> [What to do]:
What is needed is an exact transcription of every record.

> [Recorded data]:

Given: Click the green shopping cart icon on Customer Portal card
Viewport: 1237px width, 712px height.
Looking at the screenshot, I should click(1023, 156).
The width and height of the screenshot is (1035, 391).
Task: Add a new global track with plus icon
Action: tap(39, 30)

> [The answer]:
Given: Click the green shopping cart icon on Customer Portal card
Viewport: 1237px width, 712px height.
Looking at the screenshot, I should click(1023, 156).
The width and height of the screenshot is (1035, 391).
Task: Add a new global track with plus icon
Action: tap(39, 30)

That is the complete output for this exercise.